> **Texte fourni**:
- - -
Ce voyage à Salt Lake City lui a permis de rencontrer les dirigeants de Netflix. Ceux-ci lui ont proposé d’acheter les droits et de mettre le film disponible sur la plateforme. Le film n’aura donc pas de sortie canadienne et américaine. «Le deal avec Netflix, c’était l’exclusivité dans le monde entier sauf quelques pays d’Europe. Le monde change et ce que fait Netflix est excitant». Le réalisateur nuance tout de même: «En même temps, je ne suis pas super content. Je ne sais pas, il n’y a pas eu de communication ni de retour. Ils le mettent sur Netflix et puis c’est tout. Je ne pense pas que pour un film indépendant, ça soit le mieux.»
Un film indépendant aux allures de fête survoltée. Dans le Belgica de Felix Van Groeningen, on suit le parcours de deux frères – Jo et Frank – qui veulent transformer un petit bar de quartier en arche de Noé de la party. Pour écrire ce scénario, le réalisateur est allé piocher dans sa propre histoire. En 1996, tout juste sorti de l’école secondaire, Félix a aidé son père à tenir le bar familial. «L’idée de base, c’est que j’avais vécu quelque chose de fort ces années-là dans le bar de mon père. Avec la distance, j’ai eu envie d’écrire sur ça, mais je ne voulais pas faire un récit trop autobiographique. Quand j’ai entendu l’histoire des deux frères qui ont repris Le Charlatan après mon père, je me suis qu’il était possible de mélanger les deux histoires.»
- - -
> **Données fournies**:
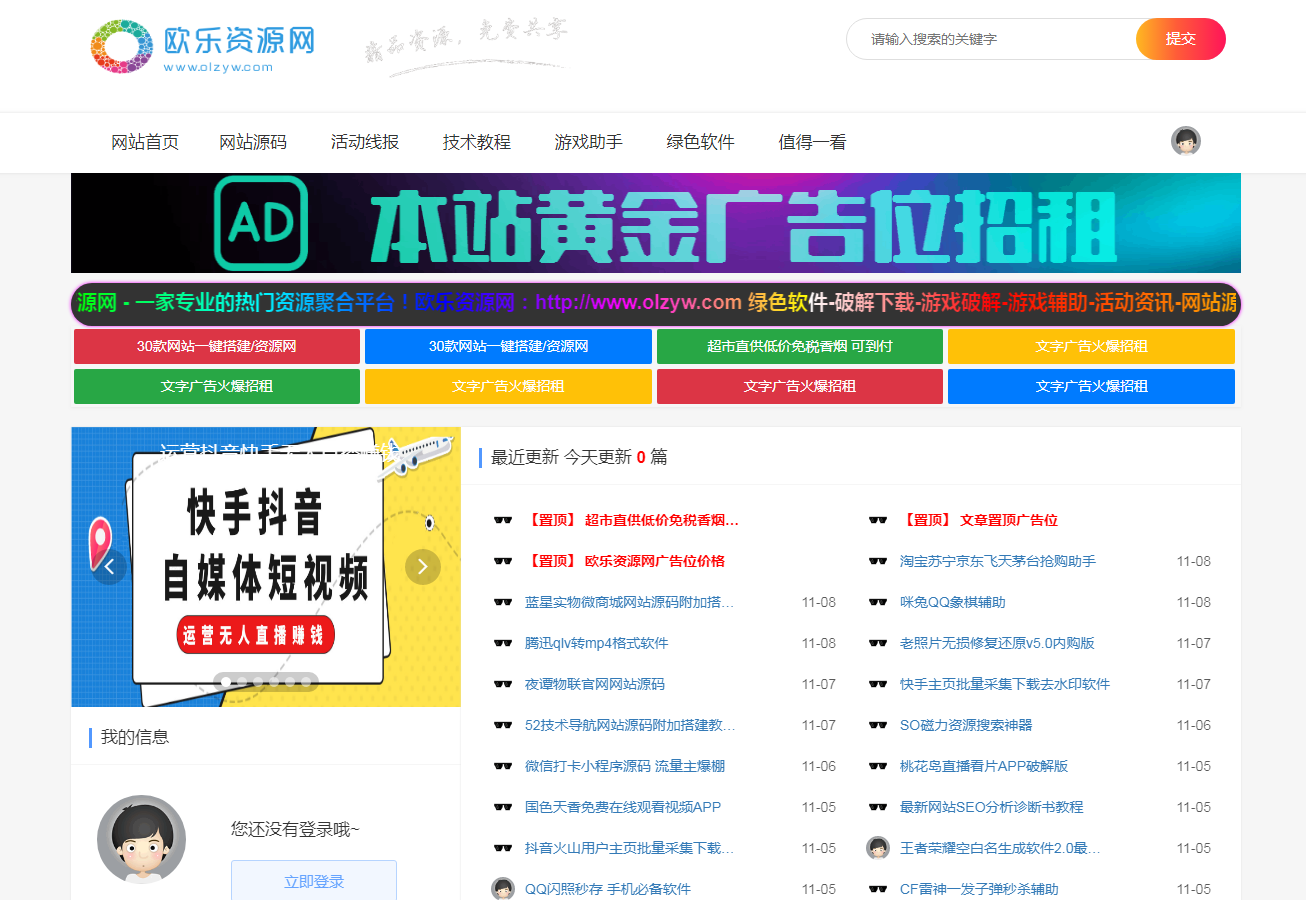This screenshot has width=1306, height=900.
Task: Click the user avatar in navigation bar
Action: point(1185,141)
- - -
> **Exercice 1**:
Répondez aux questions suivantes à partir du texte sur le film Belgica.
(a) Qui a proposé au réalisateur d'acheter les droits du film lors du voyage à Salt Lake City ?
(b) Comment s'appellent les deux frères dont le film suit le parcours ?
(c) En quelle année Félix a-t-il aidé son père à tenir le bar familial ?
> **Exercice 2**: Poursuivez le texte sur le film Belgica à partir de sa dernière phrase.

> **Corrigé 1**:
(a) Les dirigeants de Netflix.
(b) Jo et Frank.
(c) En 1996.

> **Corrigé 2**:
Les deux frangins du film sont basés sur des protagonistes réels. Pour sa préproduction, le réalisateur a mené un méticuleux travail de recherche avec les deux patrons du bar. «Dès 2011, j’ai commencé à parler avec eux et à réaliser beaucoup d’interviews. Tout est dans ces interviews. C’est un processus assez long. Dans un second temps, il faut arriver à se détacher de ce qui s’est vraiment passé. On avait trop de matériel. Dans la vie, il y a des choses qui sont tellement ambiguës qu’on doit les simplifier pour en faire du cinéma.»
Un des jolis détails que le cinéaste a heureusement laissé est le handicap du jeune frère – il n’a qu’un œil. «Dans la première version du scénario, ce n’était pas là, mais c’est tellement spécial et ça en dit tellement sur leur relation que je l’ai finalement ajouté. C’est peut-être ce handicap qui rend le trajet de Jo (interprété par Stef Aerts) plus grand, parce qu’il faut beaucoup de courage pour devenir comme les autres, pour oublier que tu as ça.»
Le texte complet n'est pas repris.